Now, as I mentioned, there’s far more to Ashland and OSF than you can possibly do justice to in one day. I recommend eschewing boring hotels in favor of one of the many lovely, unique B & Bs in the area. With no slight meant to the many fine establishments I have not had the privilege of trying, let me suggest my favorite Ashland home-away-from-home, Anne Hathaway’s B & B and garden suites. An easy walk from the theater, this historic lodging house has lovely and fragrant gardens, and is uniquely furnished with bits and bobs brought home from world travels. The hospitality is above and beyond all expectation. The three-course breakfast includes house-made scones or muffins (if you are very lucky, you may encounter their ginger scones or gingerbread muffins, but every offering is a treat). The breakfast is huge. . .I rarely eat
lunch when I’m staying there. They also set out a small, informal afternoon tea and an after-theater snack including port, sherry and/or Irish cream.

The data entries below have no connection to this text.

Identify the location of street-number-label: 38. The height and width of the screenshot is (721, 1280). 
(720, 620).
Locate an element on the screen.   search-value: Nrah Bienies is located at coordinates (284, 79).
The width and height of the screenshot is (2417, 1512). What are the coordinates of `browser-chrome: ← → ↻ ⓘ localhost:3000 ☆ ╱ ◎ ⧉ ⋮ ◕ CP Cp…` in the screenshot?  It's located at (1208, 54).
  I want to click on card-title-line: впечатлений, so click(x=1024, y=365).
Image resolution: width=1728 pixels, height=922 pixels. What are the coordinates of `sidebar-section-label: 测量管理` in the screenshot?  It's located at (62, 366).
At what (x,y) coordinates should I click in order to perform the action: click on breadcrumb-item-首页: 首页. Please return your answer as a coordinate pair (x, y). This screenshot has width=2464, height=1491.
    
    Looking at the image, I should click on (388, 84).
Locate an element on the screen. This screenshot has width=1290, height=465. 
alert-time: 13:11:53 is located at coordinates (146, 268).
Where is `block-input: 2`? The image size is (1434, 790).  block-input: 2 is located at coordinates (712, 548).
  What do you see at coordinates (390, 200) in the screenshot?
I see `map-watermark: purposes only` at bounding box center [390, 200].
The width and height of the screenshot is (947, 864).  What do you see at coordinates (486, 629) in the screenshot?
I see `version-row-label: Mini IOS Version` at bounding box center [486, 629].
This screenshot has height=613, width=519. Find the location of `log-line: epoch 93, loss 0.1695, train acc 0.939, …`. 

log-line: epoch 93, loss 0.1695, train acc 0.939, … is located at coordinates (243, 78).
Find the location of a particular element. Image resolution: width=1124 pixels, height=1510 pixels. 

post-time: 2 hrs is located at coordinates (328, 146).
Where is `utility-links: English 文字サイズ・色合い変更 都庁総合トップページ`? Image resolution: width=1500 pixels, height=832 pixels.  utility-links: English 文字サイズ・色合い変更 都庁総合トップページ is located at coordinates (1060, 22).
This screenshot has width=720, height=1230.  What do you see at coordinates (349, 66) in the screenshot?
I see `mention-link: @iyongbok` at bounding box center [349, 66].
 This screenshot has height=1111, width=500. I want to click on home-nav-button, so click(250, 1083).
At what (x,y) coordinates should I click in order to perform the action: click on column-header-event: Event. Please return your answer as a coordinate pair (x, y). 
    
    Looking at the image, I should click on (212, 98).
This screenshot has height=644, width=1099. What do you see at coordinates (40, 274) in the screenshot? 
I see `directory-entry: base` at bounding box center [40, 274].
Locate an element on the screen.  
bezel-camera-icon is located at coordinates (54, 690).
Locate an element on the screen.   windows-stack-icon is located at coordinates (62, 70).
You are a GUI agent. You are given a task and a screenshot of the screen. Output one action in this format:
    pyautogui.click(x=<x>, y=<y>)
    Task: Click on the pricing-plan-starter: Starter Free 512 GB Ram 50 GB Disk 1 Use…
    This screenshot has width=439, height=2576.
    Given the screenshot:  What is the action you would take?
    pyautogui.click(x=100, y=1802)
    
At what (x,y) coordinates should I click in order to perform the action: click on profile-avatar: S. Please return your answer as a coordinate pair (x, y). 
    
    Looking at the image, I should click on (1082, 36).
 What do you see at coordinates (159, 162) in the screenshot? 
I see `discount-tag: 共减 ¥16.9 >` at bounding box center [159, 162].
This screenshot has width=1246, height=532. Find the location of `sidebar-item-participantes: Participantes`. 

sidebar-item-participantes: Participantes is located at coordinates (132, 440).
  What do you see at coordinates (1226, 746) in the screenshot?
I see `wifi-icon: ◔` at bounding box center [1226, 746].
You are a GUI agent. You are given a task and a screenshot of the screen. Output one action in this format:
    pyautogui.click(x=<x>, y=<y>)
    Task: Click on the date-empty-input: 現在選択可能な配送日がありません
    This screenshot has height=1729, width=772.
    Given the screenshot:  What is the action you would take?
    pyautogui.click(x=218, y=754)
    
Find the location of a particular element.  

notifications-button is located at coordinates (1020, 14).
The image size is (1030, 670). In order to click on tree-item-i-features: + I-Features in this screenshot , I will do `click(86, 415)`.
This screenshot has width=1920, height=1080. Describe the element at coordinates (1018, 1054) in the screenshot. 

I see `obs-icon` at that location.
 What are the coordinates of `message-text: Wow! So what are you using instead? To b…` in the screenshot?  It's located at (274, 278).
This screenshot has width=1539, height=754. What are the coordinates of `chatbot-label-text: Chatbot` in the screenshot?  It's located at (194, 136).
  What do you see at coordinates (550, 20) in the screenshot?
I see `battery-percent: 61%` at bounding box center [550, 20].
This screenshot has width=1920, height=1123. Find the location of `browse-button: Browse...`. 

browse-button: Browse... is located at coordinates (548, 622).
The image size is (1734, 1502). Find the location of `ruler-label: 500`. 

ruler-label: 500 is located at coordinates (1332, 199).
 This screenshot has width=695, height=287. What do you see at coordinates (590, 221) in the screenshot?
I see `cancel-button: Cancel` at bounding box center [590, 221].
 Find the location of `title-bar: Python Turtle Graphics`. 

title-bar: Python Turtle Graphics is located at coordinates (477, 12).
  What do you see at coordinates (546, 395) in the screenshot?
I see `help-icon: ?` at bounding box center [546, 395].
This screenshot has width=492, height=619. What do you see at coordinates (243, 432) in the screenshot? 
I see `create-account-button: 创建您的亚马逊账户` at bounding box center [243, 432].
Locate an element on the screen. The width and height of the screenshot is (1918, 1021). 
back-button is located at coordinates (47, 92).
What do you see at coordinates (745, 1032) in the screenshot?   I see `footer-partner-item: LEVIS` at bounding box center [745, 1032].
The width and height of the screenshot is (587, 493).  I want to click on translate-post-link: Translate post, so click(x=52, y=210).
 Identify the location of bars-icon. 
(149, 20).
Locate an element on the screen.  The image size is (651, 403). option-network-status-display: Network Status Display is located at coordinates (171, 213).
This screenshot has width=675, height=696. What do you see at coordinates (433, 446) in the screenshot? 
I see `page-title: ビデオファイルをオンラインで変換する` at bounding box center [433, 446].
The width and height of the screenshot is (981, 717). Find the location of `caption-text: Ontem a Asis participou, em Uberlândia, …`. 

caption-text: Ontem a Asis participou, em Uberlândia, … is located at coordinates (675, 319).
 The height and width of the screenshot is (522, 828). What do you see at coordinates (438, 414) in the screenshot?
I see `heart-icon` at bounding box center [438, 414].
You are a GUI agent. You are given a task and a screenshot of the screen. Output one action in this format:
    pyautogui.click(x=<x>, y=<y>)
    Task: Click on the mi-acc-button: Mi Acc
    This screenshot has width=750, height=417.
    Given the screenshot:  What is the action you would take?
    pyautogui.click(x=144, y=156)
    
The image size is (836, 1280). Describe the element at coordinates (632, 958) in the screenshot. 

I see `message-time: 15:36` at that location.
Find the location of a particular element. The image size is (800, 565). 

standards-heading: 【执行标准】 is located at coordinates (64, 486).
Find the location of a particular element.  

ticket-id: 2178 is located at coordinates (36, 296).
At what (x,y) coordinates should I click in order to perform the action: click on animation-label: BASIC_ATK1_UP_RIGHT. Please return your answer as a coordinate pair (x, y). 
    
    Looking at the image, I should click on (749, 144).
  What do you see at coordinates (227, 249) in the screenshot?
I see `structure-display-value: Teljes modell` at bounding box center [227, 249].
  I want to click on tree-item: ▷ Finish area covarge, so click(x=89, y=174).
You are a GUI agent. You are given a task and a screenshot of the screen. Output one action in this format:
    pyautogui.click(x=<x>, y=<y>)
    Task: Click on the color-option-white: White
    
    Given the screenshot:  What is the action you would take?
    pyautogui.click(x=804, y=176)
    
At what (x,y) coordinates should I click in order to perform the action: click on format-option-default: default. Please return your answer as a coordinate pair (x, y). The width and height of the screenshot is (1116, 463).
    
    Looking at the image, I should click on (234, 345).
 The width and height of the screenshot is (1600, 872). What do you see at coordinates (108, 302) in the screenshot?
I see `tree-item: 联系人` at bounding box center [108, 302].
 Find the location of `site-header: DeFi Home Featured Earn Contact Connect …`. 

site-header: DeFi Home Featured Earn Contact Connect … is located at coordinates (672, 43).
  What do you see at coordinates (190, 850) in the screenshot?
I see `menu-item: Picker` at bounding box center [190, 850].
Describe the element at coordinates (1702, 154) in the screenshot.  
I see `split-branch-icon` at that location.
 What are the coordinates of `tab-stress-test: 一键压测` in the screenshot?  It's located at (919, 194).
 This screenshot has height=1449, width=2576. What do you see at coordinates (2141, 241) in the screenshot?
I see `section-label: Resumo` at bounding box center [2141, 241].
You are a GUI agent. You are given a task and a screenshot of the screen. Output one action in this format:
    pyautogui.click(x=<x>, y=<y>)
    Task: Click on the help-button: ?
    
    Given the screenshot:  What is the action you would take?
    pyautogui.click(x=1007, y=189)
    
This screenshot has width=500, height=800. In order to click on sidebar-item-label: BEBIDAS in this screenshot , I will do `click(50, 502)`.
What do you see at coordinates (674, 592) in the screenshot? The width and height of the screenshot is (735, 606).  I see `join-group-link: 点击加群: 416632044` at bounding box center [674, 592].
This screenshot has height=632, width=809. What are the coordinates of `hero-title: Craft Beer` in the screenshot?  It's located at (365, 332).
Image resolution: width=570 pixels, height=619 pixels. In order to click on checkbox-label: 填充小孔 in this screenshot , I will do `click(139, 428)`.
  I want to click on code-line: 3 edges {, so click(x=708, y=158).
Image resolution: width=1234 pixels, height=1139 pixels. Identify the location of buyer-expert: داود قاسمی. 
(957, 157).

The hosts are fellow alum from Penn State’s English program, and so are able to spark intelligent table conversation about the plays. Although it sounds like a cliché, they really do make every effort to make guests feel welcome, comfortable, and completely at ease. Fellow eco-geeks will appreciate the house’s efforts to run a ‘green’ business.
I haven’t been back in a few years due to budgetary constraints, but when checking out their website to see if there were any changes to note, I was amused and pleased to discover the addition of a list of unusual discounts offered. Among those who may qualify: Penn State alumni (I perked up at that); Peace Corps volunteers, staff and parents; left-handers; classroom teachers; anyone born in 1941.
If you go, tell Deedie and David I said ‘hi’!